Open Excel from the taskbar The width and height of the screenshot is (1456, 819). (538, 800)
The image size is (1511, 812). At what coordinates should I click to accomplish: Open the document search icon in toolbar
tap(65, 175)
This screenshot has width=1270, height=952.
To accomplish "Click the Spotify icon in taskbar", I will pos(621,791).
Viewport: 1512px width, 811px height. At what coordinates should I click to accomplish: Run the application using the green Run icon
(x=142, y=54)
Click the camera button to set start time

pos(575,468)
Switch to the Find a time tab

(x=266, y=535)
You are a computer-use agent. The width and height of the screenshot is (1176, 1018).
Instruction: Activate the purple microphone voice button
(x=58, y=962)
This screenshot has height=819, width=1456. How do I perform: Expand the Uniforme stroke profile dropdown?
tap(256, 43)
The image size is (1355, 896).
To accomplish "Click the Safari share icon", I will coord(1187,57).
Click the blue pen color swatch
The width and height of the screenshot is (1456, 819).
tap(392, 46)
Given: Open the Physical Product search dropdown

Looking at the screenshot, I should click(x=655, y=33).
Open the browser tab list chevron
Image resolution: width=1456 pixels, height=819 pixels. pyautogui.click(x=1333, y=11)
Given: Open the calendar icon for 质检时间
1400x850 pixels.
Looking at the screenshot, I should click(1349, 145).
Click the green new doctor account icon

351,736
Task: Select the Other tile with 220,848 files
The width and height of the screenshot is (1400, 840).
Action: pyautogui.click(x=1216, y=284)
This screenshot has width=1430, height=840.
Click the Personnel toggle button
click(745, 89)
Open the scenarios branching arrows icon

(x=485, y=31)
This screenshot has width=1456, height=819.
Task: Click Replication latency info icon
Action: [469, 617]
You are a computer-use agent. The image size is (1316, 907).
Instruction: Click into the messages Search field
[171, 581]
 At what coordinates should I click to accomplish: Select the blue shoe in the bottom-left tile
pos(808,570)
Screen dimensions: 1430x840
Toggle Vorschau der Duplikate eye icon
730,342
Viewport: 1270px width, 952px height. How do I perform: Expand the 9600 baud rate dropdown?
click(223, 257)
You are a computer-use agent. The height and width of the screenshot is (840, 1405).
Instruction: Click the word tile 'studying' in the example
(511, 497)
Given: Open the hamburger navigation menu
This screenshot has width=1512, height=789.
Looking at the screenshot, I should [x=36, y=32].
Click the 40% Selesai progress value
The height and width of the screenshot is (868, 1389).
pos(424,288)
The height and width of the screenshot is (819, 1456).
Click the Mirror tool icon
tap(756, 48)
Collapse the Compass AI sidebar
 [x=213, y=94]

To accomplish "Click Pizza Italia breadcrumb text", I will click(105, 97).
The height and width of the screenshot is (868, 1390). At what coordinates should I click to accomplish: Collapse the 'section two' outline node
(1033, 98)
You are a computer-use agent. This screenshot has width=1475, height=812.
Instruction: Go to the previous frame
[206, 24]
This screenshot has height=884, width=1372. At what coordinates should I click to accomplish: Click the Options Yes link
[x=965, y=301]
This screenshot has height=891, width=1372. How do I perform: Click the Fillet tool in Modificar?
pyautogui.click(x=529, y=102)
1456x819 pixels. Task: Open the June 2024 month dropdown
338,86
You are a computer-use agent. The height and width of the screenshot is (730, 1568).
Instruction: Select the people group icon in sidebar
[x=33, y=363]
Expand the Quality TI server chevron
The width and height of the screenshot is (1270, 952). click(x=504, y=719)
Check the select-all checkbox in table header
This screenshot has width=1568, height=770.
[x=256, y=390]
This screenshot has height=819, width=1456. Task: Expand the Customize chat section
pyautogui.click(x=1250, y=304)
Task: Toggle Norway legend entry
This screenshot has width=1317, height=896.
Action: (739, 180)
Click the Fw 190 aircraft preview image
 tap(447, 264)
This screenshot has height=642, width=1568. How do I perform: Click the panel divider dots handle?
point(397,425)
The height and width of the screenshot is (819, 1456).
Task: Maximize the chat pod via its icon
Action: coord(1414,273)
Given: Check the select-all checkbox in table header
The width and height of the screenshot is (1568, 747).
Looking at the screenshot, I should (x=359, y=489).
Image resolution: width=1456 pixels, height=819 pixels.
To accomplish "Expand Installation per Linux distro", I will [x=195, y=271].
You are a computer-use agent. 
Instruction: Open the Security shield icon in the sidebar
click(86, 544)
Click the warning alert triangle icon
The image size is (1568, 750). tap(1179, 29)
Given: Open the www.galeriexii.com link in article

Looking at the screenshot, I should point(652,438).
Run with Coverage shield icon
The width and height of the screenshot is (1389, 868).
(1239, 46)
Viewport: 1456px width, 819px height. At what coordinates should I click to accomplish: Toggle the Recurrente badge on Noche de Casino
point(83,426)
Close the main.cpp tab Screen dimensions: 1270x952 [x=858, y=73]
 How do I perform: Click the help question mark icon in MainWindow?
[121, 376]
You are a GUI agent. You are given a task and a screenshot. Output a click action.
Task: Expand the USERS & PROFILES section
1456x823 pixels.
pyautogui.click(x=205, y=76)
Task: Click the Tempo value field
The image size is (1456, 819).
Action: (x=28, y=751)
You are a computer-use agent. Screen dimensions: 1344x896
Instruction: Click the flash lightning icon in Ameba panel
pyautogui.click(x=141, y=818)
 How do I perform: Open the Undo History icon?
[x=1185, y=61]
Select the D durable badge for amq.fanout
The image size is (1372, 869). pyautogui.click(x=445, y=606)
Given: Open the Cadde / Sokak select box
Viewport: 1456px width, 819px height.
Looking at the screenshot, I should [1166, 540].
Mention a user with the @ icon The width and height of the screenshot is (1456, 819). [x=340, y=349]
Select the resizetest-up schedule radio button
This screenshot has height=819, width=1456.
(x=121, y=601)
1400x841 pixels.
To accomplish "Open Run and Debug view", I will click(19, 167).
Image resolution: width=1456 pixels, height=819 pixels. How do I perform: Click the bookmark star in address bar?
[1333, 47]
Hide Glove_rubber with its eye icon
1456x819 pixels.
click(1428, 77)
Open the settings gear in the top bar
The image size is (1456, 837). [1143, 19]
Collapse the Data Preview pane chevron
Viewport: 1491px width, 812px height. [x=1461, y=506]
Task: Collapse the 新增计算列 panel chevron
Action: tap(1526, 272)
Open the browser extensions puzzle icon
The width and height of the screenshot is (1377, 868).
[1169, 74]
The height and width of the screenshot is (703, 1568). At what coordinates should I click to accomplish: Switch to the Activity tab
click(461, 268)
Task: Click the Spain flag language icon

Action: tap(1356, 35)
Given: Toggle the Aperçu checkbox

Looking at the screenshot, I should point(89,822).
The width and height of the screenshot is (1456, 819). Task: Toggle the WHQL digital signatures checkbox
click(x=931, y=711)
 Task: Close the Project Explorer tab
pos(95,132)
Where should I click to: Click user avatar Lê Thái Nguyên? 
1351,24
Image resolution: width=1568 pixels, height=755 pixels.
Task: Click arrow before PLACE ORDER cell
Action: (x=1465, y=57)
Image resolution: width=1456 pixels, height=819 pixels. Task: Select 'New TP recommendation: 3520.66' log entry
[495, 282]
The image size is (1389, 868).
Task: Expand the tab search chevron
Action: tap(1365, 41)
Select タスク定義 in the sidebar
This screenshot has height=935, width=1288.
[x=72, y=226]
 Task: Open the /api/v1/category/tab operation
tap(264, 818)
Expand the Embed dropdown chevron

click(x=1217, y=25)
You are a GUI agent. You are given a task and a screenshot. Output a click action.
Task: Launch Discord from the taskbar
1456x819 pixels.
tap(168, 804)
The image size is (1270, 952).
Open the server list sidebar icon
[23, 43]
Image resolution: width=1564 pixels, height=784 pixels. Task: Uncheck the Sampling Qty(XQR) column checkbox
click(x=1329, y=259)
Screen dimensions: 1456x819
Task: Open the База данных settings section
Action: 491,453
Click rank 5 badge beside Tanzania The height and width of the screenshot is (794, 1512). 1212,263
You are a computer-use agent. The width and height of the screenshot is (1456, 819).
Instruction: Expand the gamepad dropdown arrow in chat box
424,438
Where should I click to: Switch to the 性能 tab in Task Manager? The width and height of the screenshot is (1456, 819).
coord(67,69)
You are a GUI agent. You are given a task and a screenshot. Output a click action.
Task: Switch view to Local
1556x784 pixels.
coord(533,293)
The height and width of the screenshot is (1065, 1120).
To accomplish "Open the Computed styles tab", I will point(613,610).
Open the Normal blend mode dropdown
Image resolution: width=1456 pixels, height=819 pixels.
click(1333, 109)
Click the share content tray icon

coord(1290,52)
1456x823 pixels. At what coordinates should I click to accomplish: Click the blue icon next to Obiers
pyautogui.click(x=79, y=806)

....................

WHAT THE EXERCISE ASKS:
Search the entries for the word "from", then gather every line that has it.

EXERCISE RESPONSE:
Open Excel from the taskbar The width and height of the screenshot is (1456, 819). (538, 800)
Task: Launch Discord from the taskbar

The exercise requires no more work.